* **Supplied data**
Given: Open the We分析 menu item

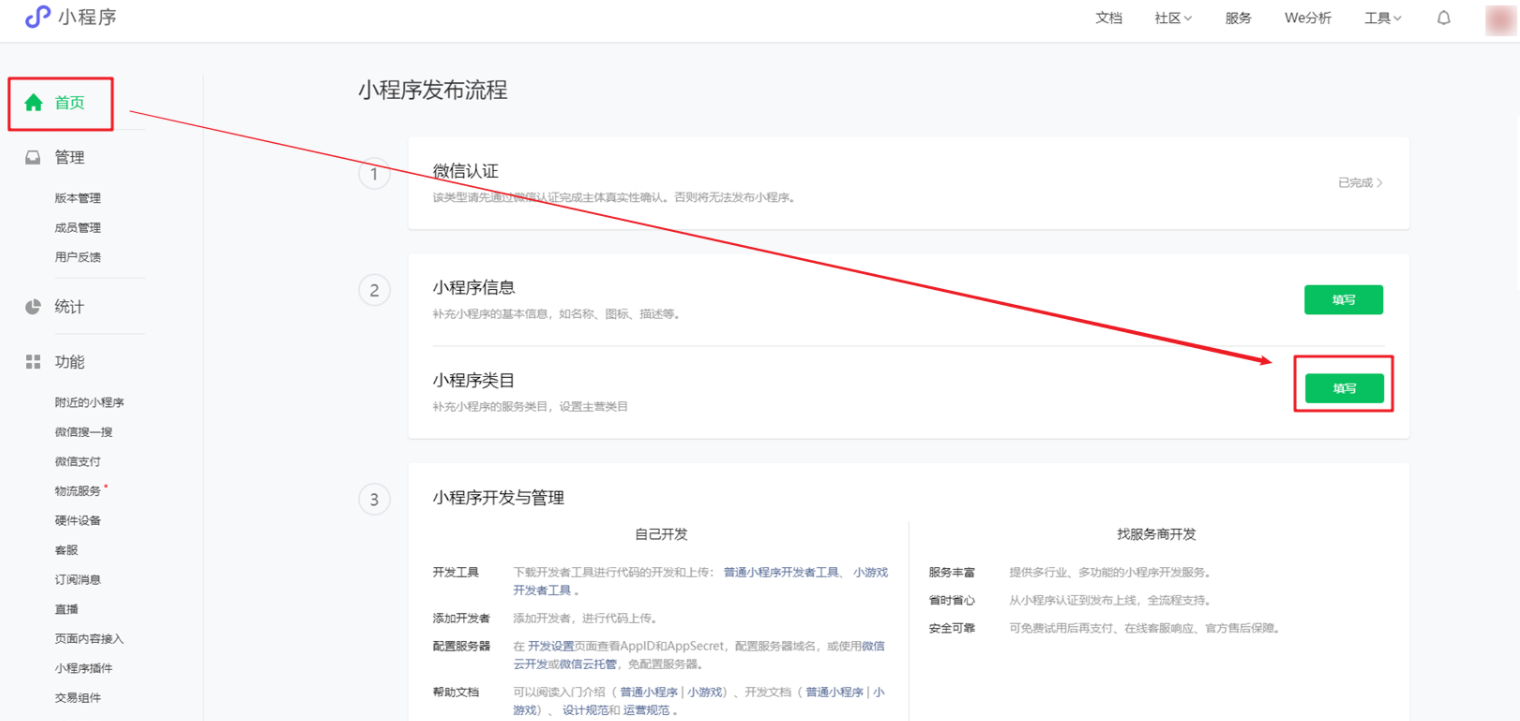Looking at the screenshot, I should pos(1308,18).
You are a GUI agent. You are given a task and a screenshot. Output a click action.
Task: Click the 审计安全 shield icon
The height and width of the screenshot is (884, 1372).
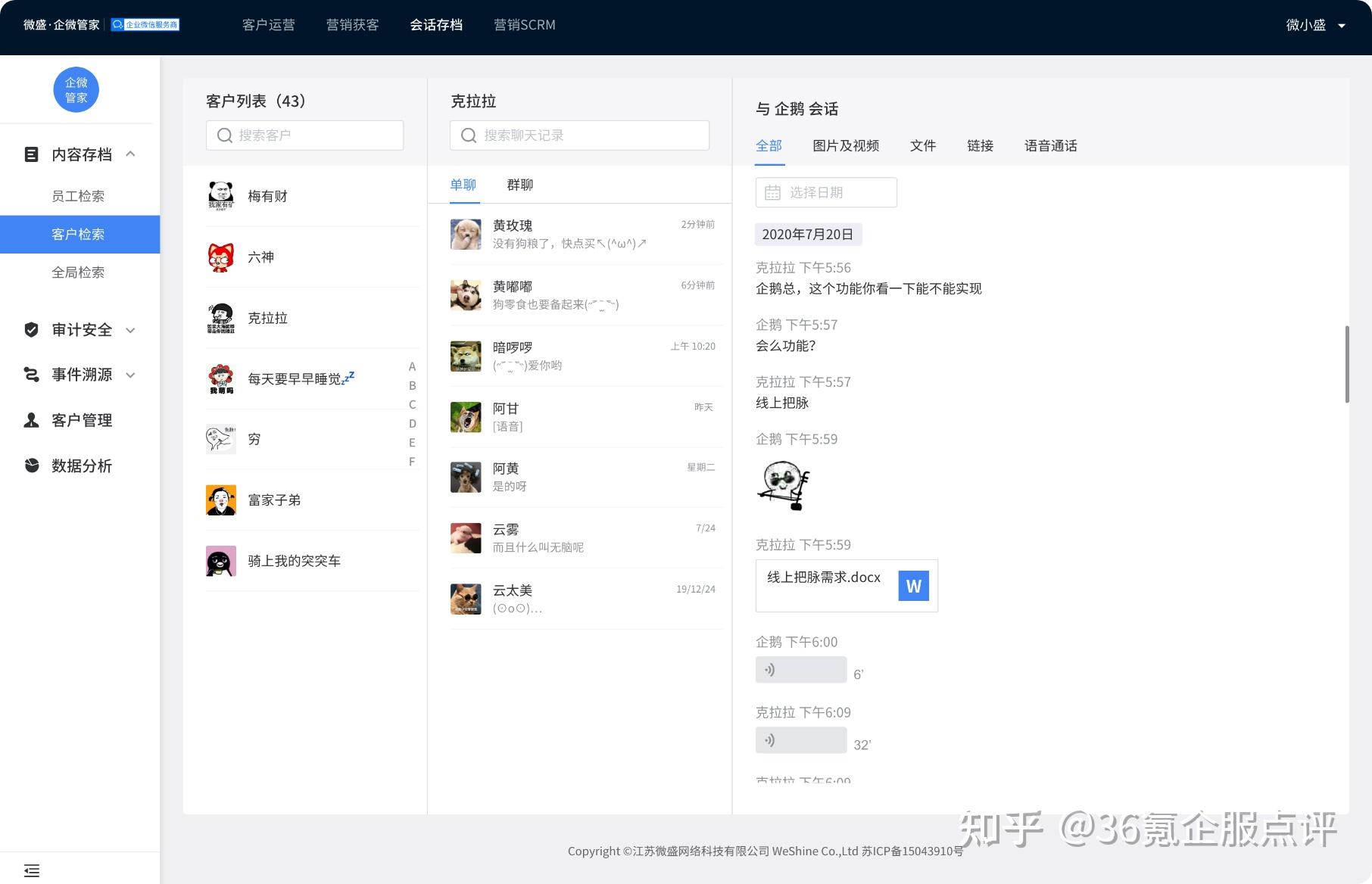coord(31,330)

* **Task statement**
Copy out the stretch of data from the line containing "You are a GUI" through the end of the data, word for word, and leave out the pictures.

* **Exercise result**
You are a GUI agent. You are given a task and a screenshot. Output a click action.
Task: Click the 审计安全 shield icon
The height and width of the screenshot is (884, 1372).
coord(31,330)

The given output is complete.